MORGANTOWN — It was not so much a sense of relief for Weston Mazey, but rather a feeling of what he expected all along when his father, Randy Mazey, announced he was retiring from coaching the WVU baseball team following the 2024 season.
See, it won’t be long — next summer, to be exact — before the Morgantown High shortstop will be making his way onto the Mountaineers’ roster.
“In my mind, I never wanted him to feel pressure to play me. I never wanted him to go through that,” Mazey said. “I had always thought all along that he would retire before I started college.
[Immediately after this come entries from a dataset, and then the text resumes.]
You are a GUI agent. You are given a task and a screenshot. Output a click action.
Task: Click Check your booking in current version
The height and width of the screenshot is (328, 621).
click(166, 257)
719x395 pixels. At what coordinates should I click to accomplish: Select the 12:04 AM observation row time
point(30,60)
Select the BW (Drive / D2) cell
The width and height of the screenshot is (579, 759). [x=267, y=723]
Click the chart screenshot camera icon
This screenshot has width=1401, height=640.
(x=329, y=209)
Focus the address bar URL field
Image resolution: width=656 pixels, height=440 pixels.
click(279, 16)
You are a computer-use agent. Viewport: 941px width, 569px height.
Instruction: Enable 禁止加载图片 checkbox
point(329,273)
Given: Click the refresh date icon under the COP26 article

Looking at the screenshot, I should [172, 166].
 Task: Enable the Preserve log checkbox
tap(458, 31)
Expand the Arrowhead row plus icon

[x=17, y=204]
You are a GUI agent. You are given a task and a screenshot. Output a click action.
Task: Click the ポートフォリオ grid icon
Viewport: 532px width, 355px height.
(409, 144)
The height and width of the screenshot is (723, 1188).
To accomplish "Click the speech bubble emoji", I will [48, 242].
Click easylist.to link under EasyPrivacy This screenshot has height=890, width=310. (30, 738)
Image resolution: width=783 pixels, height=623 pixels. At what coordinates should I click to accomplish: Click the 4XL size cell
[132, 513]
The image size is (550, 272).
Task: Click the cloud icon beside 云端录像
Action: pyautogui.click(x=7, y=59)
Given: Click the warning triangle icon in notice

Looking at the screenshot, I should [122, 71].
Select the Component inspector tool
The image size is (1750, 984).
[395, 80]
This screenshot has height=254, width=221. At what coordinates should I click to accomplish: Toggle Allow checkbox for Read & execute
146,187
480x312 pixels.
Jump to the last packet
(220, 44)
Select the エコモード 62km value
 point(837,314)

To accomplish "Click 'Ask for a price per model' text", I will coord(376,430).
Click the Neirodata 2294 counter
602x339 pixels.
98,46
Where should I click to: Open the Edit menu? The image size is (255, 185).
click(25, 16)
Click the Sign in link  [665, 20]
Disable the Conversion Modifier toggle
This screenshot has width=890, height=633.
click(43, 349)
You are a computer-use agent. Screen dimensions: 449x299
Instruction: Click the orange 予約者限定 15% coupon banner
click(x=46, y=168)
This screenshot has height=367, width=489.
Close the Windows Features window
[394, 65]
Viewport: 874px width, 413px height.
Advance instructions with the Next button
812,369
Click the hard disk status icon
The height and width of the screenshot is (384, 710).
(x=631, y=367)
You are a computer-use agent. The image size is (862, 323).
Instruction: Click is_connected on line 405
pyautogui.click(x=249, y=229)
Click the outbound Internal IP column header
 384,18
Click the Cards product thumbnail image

When he made the announcement, it was pretty much what I had expected.”
In turn, it will be dad in the stands rather than the WVU dugout during Mazey’s college career.
“He may not be on the field, but he’ll always be my coach,” Mazey said.
Athletics have always played some role in the Mazey family, but it wasn’t always baseball.
Weston said he’s been playing hockey since he was five, and when the family first moved to Morgantown from Texas back in 2012, the first thought was the family would be closer to that sport.
“Hockey is a sport my dad really loves, but he never played,” Mazey said. “I remember when we first moved, dad was talking about getting closer to hockey and going to Penguins games and things like that.
“We went to Toronto one time to go watch (Alek) Manoah pitch and we went and watched the Maple Leafs play, so yeah, he really loves hockey.”
Father’s Day for the Mazeys, not surprisingly, will be spent on a baseball field, as Weston will be participating in a high school showcase in Cincinnati.
For the last 12 years, Randy Mazey continued to take the Mountaineers to new heights.
At one time just before WVU hired Mazey, it had considered eliminating the program.
It was believed to be too costly to try and fund the program to the point of competing in a baseball-rich Big 12 Conference.
“When we first got here, we were playing games in Charleston, because (Hawley Field) just wasn’t good enough,” Weston Mazey said. “I’ll never forget that, and then to see the new stadium built and how everything just sort of took off from there, that was pretty cool.”
Taking off from there meant Randy Mazey getting WVU to the NCAA tournament in 2017, and then the Mountaineers hosted an NCAA regional two years later.
There was a Big 12 championship in 2023, before WVU won the Tucson (Ariz.) Regional this year, advancing the Mountaineers to its first-ever super regional.
History will one day judge Randy Mazey as a trailblazer at WVU, taking the program from the brink of being wiped out altogether to having the Mountaineers going toe-to-toe with the best in the nation.
Not once, though, did Mazey ever take the credit.
“That’s just who my dad is,” Weston Mazey said. “He never does take credit for the good stuff. He takes the blame for the bad things, but I don’t think he’s ever wanted credit for anything good that happened.”
Along the way, Weston Mazey was there, too, in the dugout with the players and coaches as they made history.
In a sense, Weston Mazey has always been there. Some of his earliest memories of baseball are being out on the field while the WVU players stretched before practice.
Dad would throw him some pitches and hit him some ground balls.
Now it was Randy Mazey’s last year and WVU was on a historic run.
From Weston Mazey’s point of view, he got the opportunity to share the special moments with his dad, while also seeing who his father really was in the heat of those moments.
“He’s always been more worried about making men than winning games,” Weston said. “I think that’s what made him a good coach.
“He cared about who his players are and what they would become. When you do that, players are going to give everything they have for you. They’re going to play with a chip on their shoulder, because he’s such a fun guy to play for.”